Aim of the task => Duplicate the forum thread on drilling holes in the firewall, between "# Is it OK to" and "(Jun 22, 2006)", inclusive.

Reading text =>
- - - - - - -

# Is it OK to drill new holes in the firewall?



## reapher (Oct 13, 2009)

I'm also wondering just how important are the rubber grommets? I don't really need to do this now since I made it work with the existing grommet, but this particular one I was working with (2001 monte carlo) was double layered and permanently installed, extremely hard to go through and I was getting ready to just make a new hole when it decided to work. The battery cable wound up running from the lower rear of the engine compartment and all around the engine to get to the battery, in a situation like this or if the existing hole would make the battery cable too short or something is it OK to drill new holes?


----------



## DaveRulz (Jun 22, 2006)

It's always OK to drill new holes, but you MUST use a grommet.


----------



## Swedishbrick242 (Feb 2, 2010)

Be careful of where you drill, and you should be fine. Just make sure you don't cut through anything on the other side. Your best bet is near the other existing holes where wires pass through. Like Dave said, always use a grommet, otherwise the firewall will slowly slice through the wire causing, at best, grounding issues, and at worst, a fire...

- - - - - - -

Data excerpts =>
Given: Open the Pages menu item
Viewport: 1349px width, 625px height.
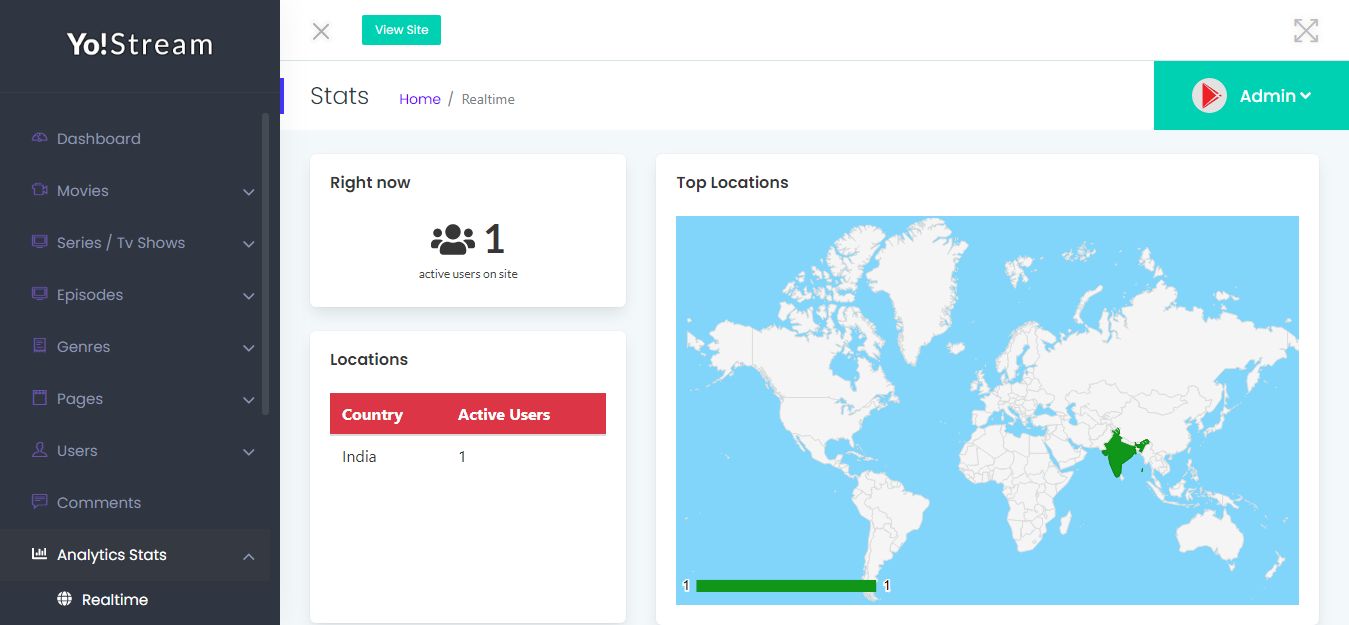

- - - - - - -

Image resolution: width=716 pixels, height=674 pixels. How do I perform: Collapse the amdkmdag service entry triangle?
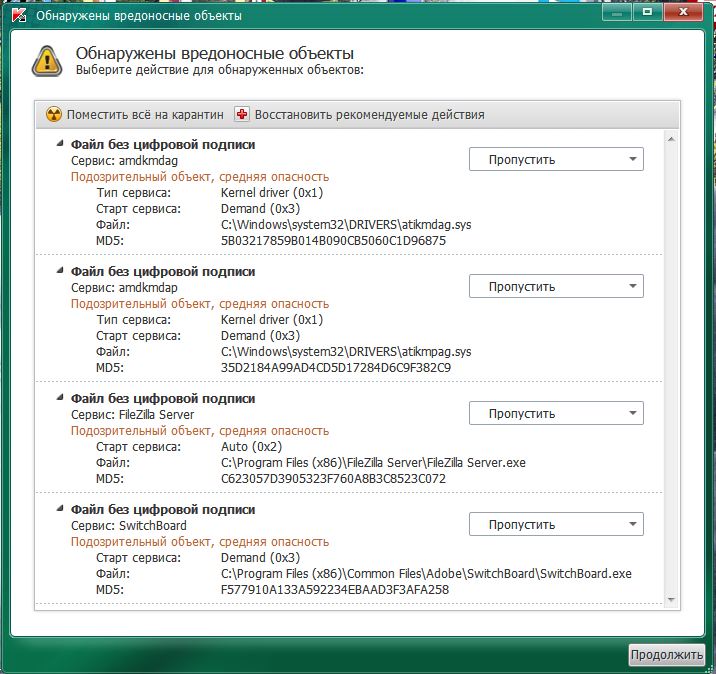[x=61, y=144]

- - - - - - -

Result =>
# Is it OK to drill new holes in the firewall?



## reapher (Oct 13, 2009)

I'm also wondering just how important are the rubber grommets? I don't really need to do this now since I made it work with the existing grommet, but this particular one I was working with (2001 monte carlo) was double layered and permanently installed, extremely hard to go through and I was getting ready to just make a new hole when it decided to work. The battery cable wound up running from the lower rear of the engine compartment and all around the engine to get to the battery, in a situation like this or if the existing hole would make the battery cable too short or something is it OK to drill new holes?


----------



## DaveRulz (Jun 22, 2006)